Configuring synchronization with external repositories (Watson Knowledge Catalog)

To enable the synchronization of catalog assets and governance artifact assignments with an external repository, set up and configure Watson Knowledge Catalog as a member of an Egeria open metadata repository cohort.

Tech preview This is a technology preview and is not yet supported for use in production environments.

Starting with Cloud Pak for Data 4.6.4, this feature is supported for use in production.

A cohort is a collection of servers that share metadata by using Open Metadata Repository Services (OMRS). These services are provided by the Egeria Open Metadata and Governance (OMAG) Server Platform. After Watson Knowledge Catalog becomes a member of the cohort, it can share metadata with, and receive metadata from, other instances of Watson Knowledge Catalog, Information Governance Catalog, or Apache Atlas (supported through an Egeria connector) if these are also members of this Egeria cohort.

Complete these setup steps:

  1. Configure secure Kafka communication.
  2. Set up the cohort.
  3. Register external repositories.

Administer the configuration by using these API calls.

Required role
To complete this task, you must be an administrator of the project (namespace) where you deployed the Watson Knowledge Catalog service.

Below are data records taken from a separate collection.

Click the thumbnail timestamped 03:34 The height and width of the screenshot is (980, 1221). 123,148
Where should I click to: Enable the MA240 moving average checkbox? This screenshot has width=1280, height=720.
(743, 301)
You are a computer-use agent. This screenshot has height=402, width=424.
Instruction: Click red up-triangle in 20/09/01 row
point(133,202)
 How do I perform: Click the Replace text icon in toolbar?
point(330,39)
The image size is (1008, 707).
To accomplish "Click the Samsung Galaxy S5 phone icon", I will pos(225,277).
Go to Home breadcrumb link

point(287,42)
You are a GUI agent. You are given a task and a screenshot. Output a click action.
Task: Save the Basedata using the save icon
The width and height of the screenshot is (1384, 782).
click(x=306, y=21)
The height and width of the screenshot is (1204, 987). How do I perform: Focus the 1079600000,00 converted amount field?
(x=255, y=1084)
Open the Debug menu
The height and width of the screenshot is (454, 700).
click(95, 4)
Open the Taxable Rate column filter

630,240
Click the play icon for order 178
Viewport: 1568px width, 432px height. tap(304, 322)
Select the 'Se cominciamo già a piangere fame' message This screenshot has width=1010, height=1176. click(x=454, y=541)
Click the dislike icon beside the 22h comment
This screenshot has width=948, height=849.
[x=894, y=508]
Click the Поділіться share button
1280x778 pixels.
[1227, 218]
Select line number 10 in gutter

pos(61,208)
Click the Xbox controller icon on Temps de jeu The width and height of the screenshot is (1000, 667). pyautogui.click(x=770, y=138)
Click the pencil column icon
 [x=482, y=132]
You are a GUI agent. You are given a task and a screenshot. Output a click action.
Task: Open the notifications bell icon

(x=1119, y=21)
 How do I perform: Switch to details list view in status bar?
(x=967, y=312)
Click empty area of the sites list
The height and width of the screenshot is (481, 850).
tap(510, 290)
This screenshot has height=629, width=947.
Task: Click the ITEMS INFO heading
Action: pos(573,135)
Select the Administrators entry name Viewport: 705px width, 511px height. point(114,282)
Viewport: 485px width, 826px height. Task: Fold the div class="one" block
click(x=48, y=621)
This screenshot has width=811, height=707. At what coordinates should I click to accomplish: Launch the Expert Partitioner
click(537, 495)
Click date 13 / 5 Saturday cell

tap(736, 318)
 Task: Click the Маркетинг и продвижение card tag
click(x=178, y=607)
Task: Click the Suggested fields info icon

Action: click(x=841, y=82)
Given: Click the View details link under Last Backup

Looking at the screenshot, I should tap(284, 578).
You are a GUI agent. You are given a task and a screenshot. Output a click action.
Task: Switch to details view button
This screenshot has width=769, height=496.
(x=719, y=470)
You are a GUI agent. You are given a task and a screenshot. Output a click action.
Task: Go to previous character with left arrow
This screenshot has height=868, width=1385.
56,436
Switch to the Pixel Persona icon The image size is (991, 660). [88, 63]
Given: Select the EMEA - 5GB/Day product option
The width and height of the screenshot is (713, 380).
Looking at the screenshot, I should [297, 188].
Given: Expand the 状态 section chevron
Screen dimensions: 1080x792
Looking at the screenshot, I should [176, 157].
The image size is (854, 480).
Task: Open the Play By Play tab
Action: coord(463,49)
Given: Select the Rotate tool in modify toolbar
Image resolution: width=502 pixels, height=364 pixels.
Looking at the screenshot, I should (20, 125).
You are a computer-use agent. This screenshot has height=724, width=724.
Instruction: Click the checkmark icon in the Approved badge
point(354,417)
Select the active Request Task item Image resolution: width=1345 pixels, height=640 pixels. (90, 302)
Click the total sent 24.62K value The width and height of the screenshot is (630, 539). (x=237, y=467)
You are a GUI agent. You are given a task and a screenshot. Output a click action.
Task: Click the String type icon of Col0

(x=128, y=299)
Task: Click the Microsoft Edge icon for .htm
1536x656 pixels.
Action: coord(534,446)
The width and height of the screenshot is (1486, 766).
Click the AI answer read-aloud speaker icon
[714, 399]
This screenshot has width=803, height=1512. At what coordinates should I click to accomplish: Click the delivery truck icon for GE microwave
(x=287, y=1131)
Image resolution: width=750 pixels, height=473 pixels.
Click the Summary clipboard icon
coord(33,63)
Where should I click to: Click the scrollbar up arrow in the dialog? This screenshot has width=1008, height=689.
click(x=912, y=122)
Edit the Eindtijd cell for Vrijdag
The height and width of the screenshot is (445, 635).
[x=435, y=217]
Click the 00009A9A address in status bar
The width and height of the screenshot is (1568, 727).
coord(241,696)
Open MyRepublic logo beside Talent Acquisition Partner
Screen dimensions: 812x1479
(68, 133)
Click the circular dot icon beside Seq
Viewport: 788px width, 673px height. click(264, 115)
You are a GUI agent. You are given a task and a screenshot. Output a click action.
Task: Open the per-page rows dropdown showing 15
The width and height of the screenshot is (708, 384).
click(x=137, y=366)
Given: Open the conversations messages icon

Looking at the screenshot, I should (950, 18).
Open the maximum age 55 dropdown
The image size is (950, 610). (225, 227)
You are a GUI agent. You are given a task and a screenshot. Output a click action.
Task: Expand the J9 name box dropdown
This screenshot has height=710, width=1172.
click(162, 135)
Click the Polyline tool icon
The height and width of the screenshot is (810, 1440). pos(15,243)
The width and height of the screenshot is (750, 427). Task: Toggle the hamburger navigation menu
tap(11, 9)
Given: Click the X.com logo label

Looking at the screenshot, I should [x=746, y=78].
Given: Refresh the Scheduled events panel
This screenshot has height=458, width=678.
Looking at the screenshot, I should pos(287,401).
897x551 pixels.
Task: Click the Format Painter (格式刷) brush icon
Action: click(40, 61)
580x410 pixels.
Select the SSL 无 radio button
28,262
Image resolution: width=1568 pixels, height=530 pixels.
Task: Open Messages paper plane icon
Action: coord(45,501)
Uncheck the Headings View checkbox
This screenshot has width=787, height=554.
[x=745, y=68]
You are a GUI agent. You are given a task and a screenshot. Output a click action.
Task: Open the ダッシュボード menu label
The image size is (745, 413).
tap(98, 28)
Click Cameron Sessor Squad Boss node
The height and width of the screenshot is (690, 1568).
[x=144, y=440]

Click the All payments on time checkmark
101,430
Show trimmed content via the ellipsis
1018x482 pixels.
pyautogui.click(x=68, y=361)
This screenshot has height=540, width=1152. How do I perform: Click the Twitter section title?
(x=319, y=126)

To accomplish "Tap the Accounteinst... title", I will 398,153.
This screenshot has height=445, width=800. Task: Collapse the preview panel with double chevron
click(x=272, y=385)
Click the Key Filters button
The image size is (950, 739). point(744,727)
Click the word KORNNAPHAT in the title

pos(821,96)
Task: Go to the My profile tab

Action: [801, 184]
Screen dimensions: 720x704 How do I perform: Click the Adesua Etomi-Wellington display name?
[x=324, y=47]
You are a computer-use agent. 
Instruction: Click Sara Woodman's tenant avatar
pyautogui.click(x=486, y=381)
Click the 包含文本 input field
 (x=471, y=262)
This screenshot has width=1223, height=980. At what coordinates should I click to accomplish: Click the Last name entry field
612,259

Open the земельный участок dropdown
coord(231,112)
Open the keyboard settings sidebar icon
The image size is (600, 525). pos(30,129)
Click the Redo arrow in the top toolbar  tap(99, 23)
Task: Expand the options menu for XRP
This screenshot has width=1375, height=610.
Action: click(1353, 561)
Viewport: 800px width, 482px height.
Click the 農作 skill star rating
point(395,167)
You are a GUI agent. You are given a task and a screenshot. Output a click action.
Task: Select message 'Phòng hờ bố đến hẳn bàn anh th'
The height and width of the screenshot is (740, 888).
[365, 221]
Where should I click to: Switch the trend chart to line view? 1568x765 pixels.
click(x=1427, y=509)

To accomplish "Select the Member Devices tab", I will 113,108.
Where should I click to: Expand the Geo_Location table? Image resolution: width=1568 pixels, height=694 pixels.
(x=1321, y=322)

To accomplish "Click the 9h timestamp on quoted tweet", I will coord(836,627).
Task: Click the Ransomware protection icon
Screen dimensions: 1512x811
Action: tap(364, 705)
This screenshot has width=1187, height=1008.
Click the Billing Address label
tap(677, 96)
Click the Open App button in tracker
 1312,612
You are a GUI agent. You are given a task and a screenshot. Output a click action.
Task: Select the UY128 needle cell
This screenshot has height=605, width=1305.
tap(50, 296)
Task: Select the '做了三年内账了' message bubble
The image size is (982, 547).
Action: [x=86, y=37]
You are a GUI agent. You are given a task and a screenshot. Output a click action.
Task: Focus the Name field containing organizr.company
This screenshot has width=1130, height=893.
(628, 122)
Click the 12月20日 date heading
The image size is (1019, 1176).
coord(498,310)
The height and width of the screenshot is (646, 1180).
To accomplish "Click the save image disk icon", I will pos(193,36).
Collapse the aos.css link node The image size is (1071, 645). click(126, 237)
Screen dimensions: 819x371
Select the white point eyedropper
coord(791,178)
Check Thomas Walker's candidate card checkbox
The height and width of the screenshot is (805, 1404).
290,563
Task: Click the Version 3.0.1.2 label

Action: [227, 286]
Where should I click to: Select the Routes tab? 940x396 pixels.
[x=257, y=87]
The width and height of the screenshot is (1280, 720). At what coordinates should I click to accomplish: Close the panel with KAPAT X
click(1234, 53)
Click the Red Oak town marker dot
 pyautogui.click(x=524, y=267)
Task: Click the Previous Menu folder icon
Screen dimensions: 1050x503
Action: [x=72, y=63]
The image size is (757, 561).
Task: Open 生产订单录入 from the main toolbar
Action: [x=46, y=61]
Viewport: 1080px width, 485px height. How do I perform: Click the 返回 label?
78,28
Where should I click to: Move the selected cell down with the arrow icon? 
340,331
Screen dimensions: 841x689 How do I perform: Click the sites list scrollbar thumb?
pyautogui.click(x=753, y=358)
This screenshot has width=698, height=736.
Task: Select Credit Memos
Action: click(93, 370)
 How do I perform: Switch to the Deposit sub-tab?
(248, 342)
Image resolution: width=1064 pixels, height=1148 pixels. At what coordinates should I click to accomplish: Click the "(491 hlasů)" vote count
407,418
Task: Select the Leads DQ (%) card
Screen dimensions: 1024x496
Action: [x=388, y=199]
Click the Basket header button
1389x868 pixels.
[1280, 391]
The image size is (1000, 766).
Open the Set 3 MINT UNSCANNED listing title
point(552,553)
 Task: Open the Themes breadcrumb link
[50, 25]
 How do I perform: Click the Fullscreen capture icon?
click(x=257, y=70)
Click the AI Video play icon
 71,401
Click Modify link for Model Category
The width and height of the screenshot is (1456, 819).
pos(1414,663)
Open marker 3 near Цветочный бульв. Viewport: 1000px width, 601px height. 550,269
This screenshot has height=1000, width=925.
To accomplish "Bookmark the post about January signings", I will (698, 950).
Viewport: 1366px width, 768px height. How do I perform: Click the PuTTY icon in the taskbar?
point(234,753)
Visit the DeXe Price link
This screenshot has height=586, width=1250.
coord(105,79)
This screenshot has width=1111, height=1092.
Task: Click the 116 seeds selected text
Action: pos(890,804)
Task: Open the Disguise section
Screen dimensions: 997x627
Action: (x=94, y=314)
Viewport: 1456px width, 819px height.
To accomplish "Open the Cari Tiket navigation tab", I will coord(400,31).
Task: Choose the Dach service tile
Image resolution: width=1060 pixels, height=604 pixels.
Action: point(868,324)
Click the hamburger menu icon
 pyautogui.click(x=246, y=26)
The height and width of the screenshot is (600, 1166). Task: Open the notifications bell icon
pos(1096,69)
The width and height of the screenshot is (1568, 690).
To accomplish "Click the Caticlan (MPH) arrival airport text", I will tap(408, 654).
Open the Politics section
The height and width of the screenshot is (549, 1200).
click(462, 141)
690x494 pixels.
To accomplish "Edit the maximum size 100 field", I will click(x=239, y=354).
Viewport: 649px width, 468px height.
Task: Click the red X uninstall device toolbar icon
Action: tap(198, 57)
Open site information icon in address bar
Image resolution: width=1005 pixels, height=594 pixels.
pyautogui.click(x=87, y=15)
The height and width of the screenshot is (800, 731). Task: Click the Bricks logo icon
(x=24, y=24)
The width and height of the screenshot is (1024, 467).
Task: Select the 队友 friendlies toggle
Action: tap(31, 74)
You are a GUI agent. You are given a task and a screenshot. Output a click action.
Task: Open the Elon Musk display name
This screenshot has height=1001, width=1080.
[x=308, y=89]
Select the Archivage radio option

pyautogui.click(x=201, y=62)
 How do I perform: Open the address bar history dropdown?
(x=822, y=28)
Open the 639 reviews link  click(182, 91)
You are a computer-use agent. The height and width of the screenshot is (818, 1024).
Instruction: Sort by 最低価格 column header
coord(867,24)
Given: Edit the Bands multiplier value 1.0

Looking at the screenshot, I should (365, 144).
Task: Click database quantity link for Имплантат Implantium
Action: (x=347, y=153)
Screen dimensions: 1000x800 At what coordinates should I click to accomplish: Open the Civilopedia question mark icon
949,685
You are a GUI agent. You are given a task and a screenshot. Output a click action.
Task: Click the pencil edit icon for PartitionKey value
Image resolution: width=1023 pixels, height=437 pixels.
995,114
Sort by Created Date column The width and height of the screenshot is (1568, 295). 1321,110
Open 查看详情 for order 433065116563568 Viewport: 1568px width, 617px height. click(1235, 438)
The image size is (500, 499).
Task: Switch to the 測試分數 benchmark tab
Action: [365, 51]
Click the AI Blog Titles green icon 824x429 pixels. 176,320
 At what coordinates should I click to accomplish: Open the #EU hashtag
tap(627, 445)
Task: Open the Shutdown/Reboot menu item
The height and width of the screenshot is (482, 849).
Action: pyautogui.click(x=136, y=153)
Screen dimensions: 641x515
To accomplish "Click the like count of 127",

Configure secure Kafka communication

Complete the following prerequisite setup.

Add the Kafka secret to the deployment

For secure communication, between the Watson Knowledge Catalog service instances in two Cloud Pak for Data deployments, add the Kafka secret to the wkc-glossary-service deployment.

Complete the following steps:

  1. Log in to the cluster by running the following command:

    oc login <OpenShift_URL>:port -u <username> -p <password>
    

    Alternatively, you can use ssh to log in to the cluster.

  2. Edit the wkc-glossary-service deployment to open the deployment file:

    oc edit deployment wkc-glossary-service -n <namespace>
    
  3. Find the wdp-certs volume entry and add the following entry. Use spaces to match the current indentation level for the existing secret entry. Do not use the Tab key.

    - secret:
        name: omrs-kafka-certs
        optional: true
    
  4. Save the deployment file and exit it. The pod is automatically restarted.

  5. Wait for the new wkc-glossary-service pod to be created and running.

  6. Log out of the cluster.

Complete the required Kafka setup

A Kafka topic must be available in the Kafka server in the namespace where you deployed the Watson Knowledge Catalog service. If no Kafka topic exists before activation of the OMAG instance for the business glossary service, error messages are written to the Watson Knowledge Catalog business glossary service log files during activation. The logs contain the topic name that you can copy and use to create a topic.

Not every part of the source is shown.